Entsprechend gliedert sich die Abteilung in Werkzeugbau, Anlagenbau und Maschinenzentrum, einschließlich Arbeitsvorbereitung (AV). Zu den Aufgaben des Maschinenzentrums gehören die Datenaufbereitung, die Erstellung von CAM-Modellen und komplexen NC-Programmen sowie die Koordination der Gewerke im Werkzeug- und Anlagenbau. Hinzu kommt die Erstellung von Bauteilen sowie deren Anpassung für die Instandhaltung im Werkzeugbau, Presswerk und Rohbau. Konstruktive Anpassungen der Einzelteilfertigung erfolgen in Abstimmung mit Konstruktion und Montage. Analog wird für Prüf-einrichtungen im Rahmen des Qualitätsmanagements verfahren. Weiterhin fallen in das Aufgabenspektrum die Teilebearbeitung für den Musterbau sowie die Änderung und Nacharbeit von Nullserien-Teilen.

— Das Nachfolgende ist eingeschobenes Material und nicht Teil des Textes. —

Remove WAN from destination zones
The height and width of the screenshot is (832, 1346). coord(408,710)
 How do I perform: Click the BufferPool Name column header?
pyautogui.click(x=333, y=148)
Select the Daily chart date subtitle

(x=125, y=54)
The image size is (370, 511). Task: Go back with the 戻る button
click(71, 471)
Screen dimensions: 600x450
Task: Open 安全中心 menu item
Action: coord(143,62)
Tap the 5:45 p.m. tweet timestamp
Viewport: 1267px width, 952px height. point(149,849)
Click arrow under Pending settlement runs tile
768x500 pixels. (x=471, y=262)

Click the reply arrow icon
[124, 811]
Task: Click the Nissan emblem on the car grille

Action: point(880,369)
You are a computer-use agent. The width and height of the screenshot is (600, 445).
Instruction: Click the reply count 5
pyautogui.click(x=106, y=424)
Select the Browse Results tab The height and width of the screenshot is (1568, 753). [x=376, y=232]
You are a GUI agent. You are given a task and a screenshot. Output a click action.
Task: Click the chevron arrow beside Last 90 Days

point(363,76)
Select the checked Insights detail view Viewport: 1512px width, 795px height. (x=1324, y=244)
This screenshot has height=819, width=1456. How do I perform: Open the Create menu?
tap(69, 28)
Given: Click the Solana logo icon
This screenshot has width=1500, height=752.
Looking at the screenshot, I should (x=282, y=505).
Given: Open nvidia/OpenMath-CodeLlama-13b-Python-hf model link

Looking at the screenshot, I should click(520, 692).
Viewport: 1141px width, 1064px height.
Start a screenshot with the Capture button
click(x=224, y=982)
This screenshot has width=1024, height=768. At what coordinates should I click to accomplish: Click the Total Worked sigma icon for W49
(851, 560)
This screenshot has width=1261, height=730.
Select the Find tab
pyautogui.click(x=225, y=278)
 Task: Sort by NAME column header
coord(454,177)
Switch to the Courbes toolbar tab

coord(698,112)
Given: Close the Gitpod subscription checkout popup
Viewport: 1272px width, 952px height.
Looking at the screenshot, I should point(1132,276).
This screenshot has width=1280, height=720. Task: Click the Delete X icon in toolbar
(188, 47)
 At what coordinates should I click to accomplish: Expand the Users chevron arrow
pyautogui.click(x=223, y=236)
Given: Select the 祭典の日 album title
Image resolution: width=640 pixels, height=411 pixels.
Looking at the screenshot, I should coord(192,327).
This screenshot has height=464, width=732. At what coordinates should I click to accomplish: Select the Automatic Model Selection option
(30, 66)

Wechsel zu IT-Planungs- und Kalkulationsinstrumentarien

Um mit einer IT-Lösung für sämtliche Arbeiten auf dem Laufenden zu sein, startete das Unternehmen mit einer Eigenentwicklung. Doch Anfang 2000 zeigte sich: Der Aufwand für Erstellung und Pflege der Software war einfach zu hoch. „Wir wollten eine Software finden, die in der Lage ist, für die einzelnen Arbeitsschritte die Fertigungszeiten schnell und exakt zu ermitteln sowie unternehmensspezifische Besonderheiten in die Kalkulation mit einzubeziehen,“ erklärte Elmar Kleiner, Leiter des Maschinenzentrums der Miele & Cie. KG in Gütersloh (Bild). Weitere Anforderungen umfassten:

  • Planungssicherheit in der AV und Fertigung
  • Modulare Architektur und offene Programmstrukturen
  • Netzwerkfähigkeit und Anbindung an SAP-Systeme
  • Einfache Bedienoberfläche
  • Hohe Stabilität
  • Investitionssicherheit durch Weiterentwicklung und Nutzung aktueller Technologie, Sicherstellung von Service und Support
  • Flexible Anpassung an Änderungswünsche

Auf der Hannover Messe 2000 wurde Kleiner auf die Planungs- und Kalkulationsinstrumentarien der HSI GmbH aus Erfurt aufmerksam. Es folgten eine Präsentation in Gütersloh und Besuche bei Referenzanwendern, unter anderem bei Daimler. Anschließend fiel die Entscheidung, die Lösungen HS Plan und HS Auftrag im Maschinenzentrum in Gütersloh einzusetzen. Gestartet wurde mit HS Plan. Die Software ermittelt exakte Planzeiten und unterstützt so die Arbeitsvorbereitung bei der Planung mit Fokus auf kurzen Durchlaufzeiten. Dazu bietet die Lösung Datendurchgängigkeit von der CAD-Zeichnung über die Definition der Fertigungsprozesse bis zu der Zuordnung realistischer Technologiedaten. Die Technologiebasis besteht aus Verfahrensmodulen für zahlreiche Bearbeitungsprozesse. Dabei sind Basiswerte und Regeln modifizierbar, um unternehmensspezifische Besonderheiten abbilden zu können. Innerhalb eines Zeitraums von rund zwei Monaten erfolgte das Einpflegen der unternehmensspezifischen Technologiedaten. Die Unterweisung der Mitarbeiter vollzog sich innerhalb weniger Tage: Parallel zur bisherigen Vorgehensweise wurde zunächst mit kleineren und mittleren Aufträgen begonnen. Hier zeigte sich, dass mit den Verfahrensmodulen in Bezug auf Technologiedaten wie Schnittwerte hinreichend genau gearbeitet werden konnte. Noch innerhalb der Einführungsphase wurde die Funktion ‚Schnellschuss‘ in die Software eingebracht. Das Ziel war, sehr schnell einen Auftrag zu erstellen, um diesen in Bestand und Planung führen zu können. So kann beispielsweise eine kurzfristige Änderung an einem Bauteil anstehen, die nicht die Erstellung eines Arbeitsplans erfordert. Der ‚Schnellschuss‘ ermöglicht, in etwa einer Minute die Auftragserfassung vorzunehmen, die Belastungssituation in der Fertigung darzustellen sowie die entsprechenden Arbeitspapiere kurzfristig bereitzustellen. Inzwischen werden alle Aufträge mit dem neuen Planungsinstrument bearbeitet.